ACTION ITEM
Output the full listing word for word.

PROVIDED MATERIAL
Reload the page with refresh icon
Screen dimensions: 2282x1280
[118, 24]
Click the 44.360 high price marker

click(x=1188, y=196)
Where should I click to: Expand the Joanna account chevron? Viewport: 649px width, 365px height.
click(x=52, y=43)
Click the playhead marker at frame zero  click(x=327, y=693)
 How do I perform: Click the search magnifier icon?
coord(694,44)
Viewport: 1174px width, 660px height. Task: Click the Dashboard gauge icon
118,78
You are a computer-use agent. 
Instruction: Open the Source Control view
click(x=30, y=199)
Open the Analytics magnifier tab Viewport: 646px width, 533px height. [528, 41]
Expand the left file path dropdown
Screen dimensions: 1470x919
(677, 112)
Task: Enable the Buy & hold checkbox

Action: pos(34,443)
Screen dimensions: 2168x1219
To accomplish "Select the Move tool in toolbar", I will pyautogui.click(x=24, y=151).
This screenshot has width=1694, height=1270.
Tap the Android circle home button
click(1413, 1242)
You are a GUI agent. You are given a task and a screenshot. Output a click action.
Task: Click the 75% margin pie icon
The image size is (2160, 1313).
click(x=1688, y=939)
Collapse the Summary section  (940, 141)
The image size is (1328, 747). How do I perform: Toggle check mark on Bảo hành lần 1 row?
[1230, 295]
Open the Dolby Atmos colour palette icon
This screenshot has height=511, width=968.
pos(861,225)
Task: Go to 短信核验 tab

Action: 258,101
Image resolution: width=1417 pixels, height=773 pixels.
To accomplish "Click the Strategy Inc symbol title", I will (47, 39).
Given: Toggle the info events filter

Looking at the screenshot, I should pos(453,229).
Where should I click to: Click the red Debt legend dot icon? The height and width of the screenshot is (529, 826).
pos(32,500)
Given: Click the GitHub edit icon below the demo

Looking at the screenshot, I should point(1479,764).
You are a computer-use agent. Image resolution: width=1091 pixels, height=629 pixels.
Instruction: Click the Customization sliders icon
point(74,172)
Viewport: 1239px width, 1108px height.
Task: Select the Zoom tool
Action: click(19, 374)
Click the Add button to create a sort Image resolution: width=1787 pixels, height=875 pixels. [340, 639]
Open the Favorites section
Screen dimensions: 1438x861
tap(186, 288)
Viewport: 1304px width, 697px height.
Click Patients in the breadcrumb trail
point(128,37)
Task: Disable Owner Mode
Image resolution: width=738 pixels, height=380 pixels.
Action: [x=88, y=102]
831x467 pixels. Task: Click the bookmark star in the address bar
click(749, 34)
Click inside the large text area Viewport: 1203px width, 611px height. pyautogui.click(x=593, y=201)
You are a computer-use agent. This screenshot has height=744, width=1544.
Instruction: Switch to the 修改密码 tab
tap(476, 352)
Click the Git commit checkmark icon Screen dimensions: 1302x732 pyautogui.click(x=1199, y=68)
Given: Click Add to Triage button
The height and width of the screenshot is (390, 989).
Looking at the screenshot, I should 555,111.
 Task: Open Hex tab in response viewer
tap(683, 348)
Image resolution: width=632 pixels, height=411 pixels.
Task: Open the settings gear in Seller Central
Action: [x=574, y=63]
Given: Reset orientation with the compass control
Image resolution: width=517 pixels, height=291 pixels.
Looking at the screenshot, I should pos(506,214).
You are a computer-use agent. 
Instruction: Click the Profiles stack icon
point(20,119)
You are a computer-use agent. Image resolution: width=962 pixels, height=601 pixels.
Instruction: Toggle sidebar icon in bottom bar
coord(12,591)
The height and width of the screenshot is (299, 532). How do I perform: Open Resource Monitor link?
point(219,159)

ANSWER BOX
Reload the page with refresh icon
Screen dimensions: 2282x1280
[118, 24]
Click the 44.360 high price marker

click(x=1188, y=196)
Where should I click to: Expand the Joanna account chevron? Viewport: 649px width, 365px height.
click(x=52, y=43)
Click the playhead marker at frame zero  click(x=327, y=693)
 How do I perform: Click the search magnifier icon?
coord(694,44)
Viewport: 1174px width, 660px height. Task: Click the Dashboard gauge icon
118,78
You are a computer-use agent. 
Instruction: Open the Source Control view
click(x=30, y=199)
Open the Analytics magnifier tab Viewport: 646px width, 533px height. [528, 41]
Expand the left file path dropdown
Screen dimensions: 1470x919
(677, 112)
Task: Enable the Buy & hold checkbox

Action: pos(34,443)
Screen dimensions: 2168x1219
To accomplish "Select the Move tool in toolbar", I will pyautogui.click(x=24, y=151).
This screenshot has width=1694, height=1270.
Tap the Android circle home button
click(1413, 1242)
You are a GUI agent. You are given a task and a screenshot. Output a click action.
Task: Click the 75% margin pie icon
The image size is (2160, 1313).
click(x=1688, y=939)
Collapse the Summary section  (940, 141)
The image size is (1328, 747). How do I perform: Toggle check mark on Bảo hành lần 1 row?
[1230, 295]
Open the Dolby Atmos colour palette icon
This screenshot has height=511, width=968.
pos(861,225)
Task: Go to 短信核验 tab

Action: 258,101
Image resolution: width=1417 pixels, height=773 pixels.
To accomplish "Click the Strategy Inc symbol title", I will (47, 39).
Given: Toggle the info events filter

Looking at the screenshot, I should pos(453,229).
Where should I click to: Click the red Debt legend dot icon? The height and width of the screenshot is (529, 826).
pos(32,500)
Given: Click the GitHub edit icon below the demo

Looking at the screenshot, I should point(1479,764).
You are a computer-use agent. Image resolution: width=1091 pixels, height=629 pixels.
Instruction: Click the Customization sliders icon
point(74,172)
Viewport: 1239px width, 1108px height.
Task: Select the Zoom tool
Action: click(19, 374)
Click the Add button to create a sort Image resolution: width=1787 pixels, height=875 pixels. [340, 639]
Open the Favorites section
Screen dimensions: 1438x861
tap(186, 288)
Viewport: 1304px width, 697px height.
Click Patients in the breadcrumb trail
point(128,37)
Task: Disable Owner Mode
Image resolution: width=738 pixels, height=380 pixels.
Action: [x=88, y=102]
831x467 pixels. Task: Click the bookmark star in the address bar
click(749, 34)
Click inside the large text area Viewport: 1203px width, 611px height. pyautogui.click(x=593, y=201)
You are a computer-use agent. This screenshot has height=744, width=1544.
Instruction: Switch to the 修改密码 tab
tap(476, 352)
Click the Git commit checkmark icon Screen dimensions: 1302x732 pyautogui.click(x=1199, y=68)
Given: Click Add to Triage button
The height and width of the screenshot is (390, 989).
Looking at the screenshot, I should 555,111.
 Task: Open Hex tab in response viewer
tap(683, 348)
Image resolution: width=632 pixels, height=411 pixels.
Task: Open the settings gear in Seller Central
Action: [x=574, y=63]
Given: Reset orientation with the compass control
Image resolution: width=517 pixels, height=291 pixels.
Looking at the screenshot, I should pos(506,214).
You are a computer-use agent. 
Instruction: Click the Profiles stack icon
point(20,119)
You are a computer-use agent. Image resolution: width=962 pixels, height=601 pixels.
Instruction: Toggle sidebar icon in bottom bar
coord(12,591)
The height and width of the screenshot is (299, 532). How do I perform: Open Resource Monitor link?
point(219,159)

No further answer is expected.